A influenciadora Maíra Cardi, conhecida por suas polêmicas envolvendo alimentação, publicou um vídeo em suas redes sociais para relatar consequências de reação ao polimetilmetacrilato, também conhecido como PMMA, após 20 anos da aplicação do produto em seu rosto.

Cardi conta que realizou o procedimento em uma dermatologista e acreditava que seria algo seguro. No entanto, passou a ter reações nos locais de aplicação nos últimos anos.

O que é o PMMA?

O PMMA é uma substância plástica, ou seja, não é reabsorvível pelo organismo. Ela é utilizada como um preenchedor em forma de gel durante procedimentos para corrigir pequenas deformidades e para casos de lipodistrofia – uma perda de gordura facial que pode ocorrer em pessoas que vivem com HIV.

E também para correção volumétrica facial e corporal, que é uma forma de tratar alterações, como irregularidades e depressões no corpo, fazendo o preenchimento em áreas afetadas. Ao ser aplicado de forma mais profunda na pele, ele pode desencadear complicações graves, como as infecções e a rejeição do corpo. Além disso, por não ser reabsorvível pelo organismo, ele se adere a estruturas como músculos e ossos, o que torna a sua remoção quase impossível.

A controvérsia no uso do PMMA ganhou força após começarem a surgir casos de pacientes mortas por complicações em procedimentos estéticos com a substância. O episódio mais recente associado ao PMMA foi a morte de Roseli Vieira, que aplicou a substância nos glúteos e coxas, em um consultório médico na capital paulista. O caso é investigado pela Polícia Civil.

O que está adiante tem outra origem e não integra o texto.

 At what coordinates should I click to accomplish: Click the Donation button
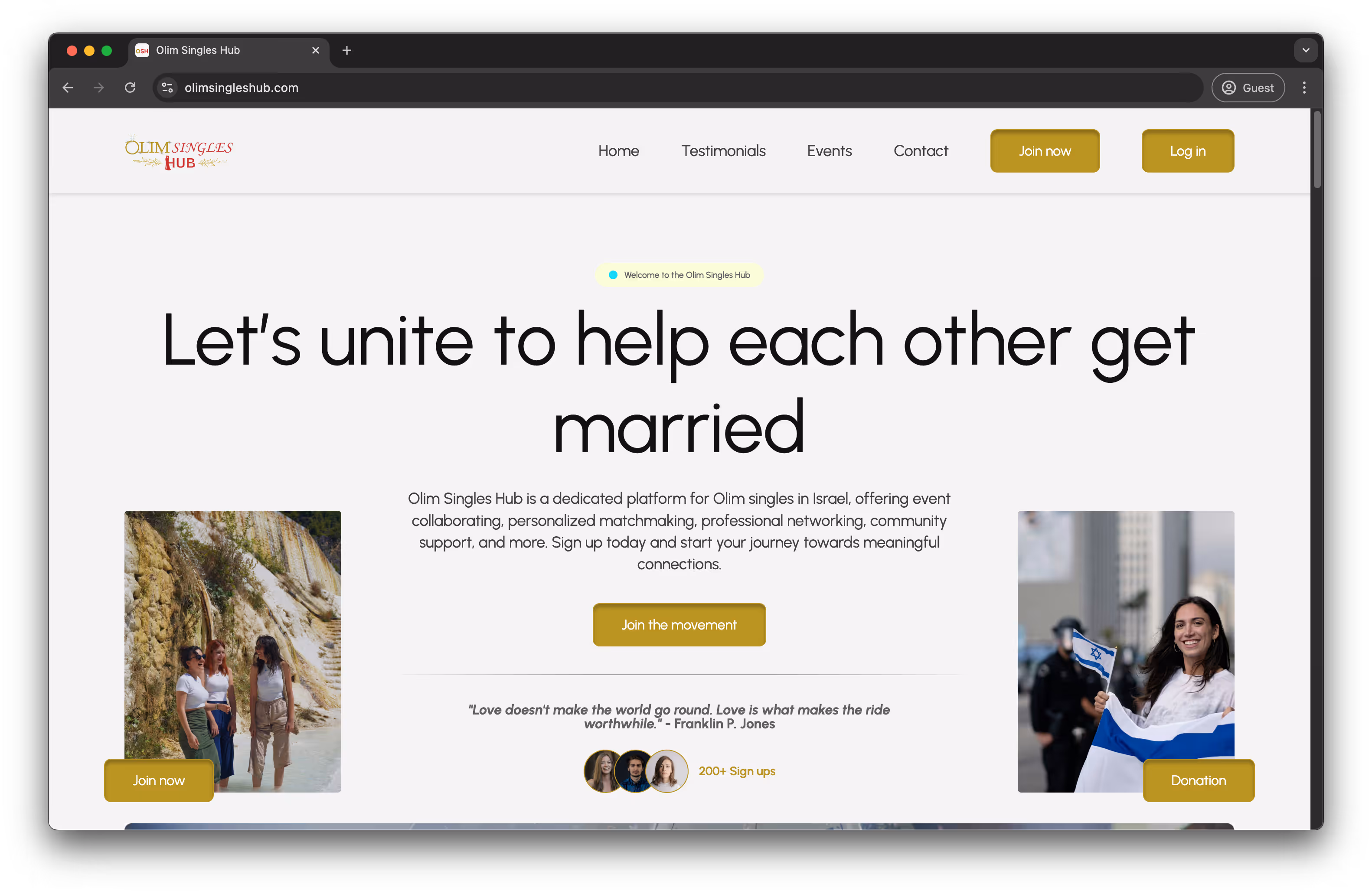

Neste mês, passou a valer a proibição do uso do PMMA para fins estéticos no país, de acordo com resolução do Conselho Federal de Medicina (CFM). O CFM diz que a norma irá prever apenas uma única exceção para pacientes de HIV que sofram de lipodistrofia. Para que a aplicação seja feita, no entanto, ela deverá ser realizada em “unidades de alta complexidade credenciadas pelo Sistema Único de Saúde (SUS) e em conformidade com os protocolos clínicos e diretrizes terapêuticas do Ministério da Saúde”.

A Sociedade Brasileira de Cirurgia Plástica (SBCP) condena o seu uso em procedimentos estéticos. Em nota publicada no ano passado, a entidade reiterou que o uso fora das orientações médicas – em pequenas deformidades e na lipodistrofia – “é extremamente perigoso”.

“Apesar do produto ser comercializado em nosso meio, o mesmo pode ocasionar complicações precoces e tardias de difícil resolução. Dentre as complicações podemos citar: nódulos, massas e processos inflamatórios e infecciosos ocasionando danos estéticos e funcionais desastrosos e irreversíveis. (…) De acordo com relatos nos trabalhos científicos, as complicações mais graves como necroses, cegueiras, embolias e óbitos apresentam maior frequência com este produto do que com os preenchedores absorvíveis”, diz a nota.

A Anvisa também já demonstrou preocupação com o uso inadequado do PMMA e os riscos para a saúde. Além dos já mencionados, a agência reforçou que, apenas nos casos permitidos, “o produto deve ser administrado por profissionais médicos treinados”, para evitar complicações.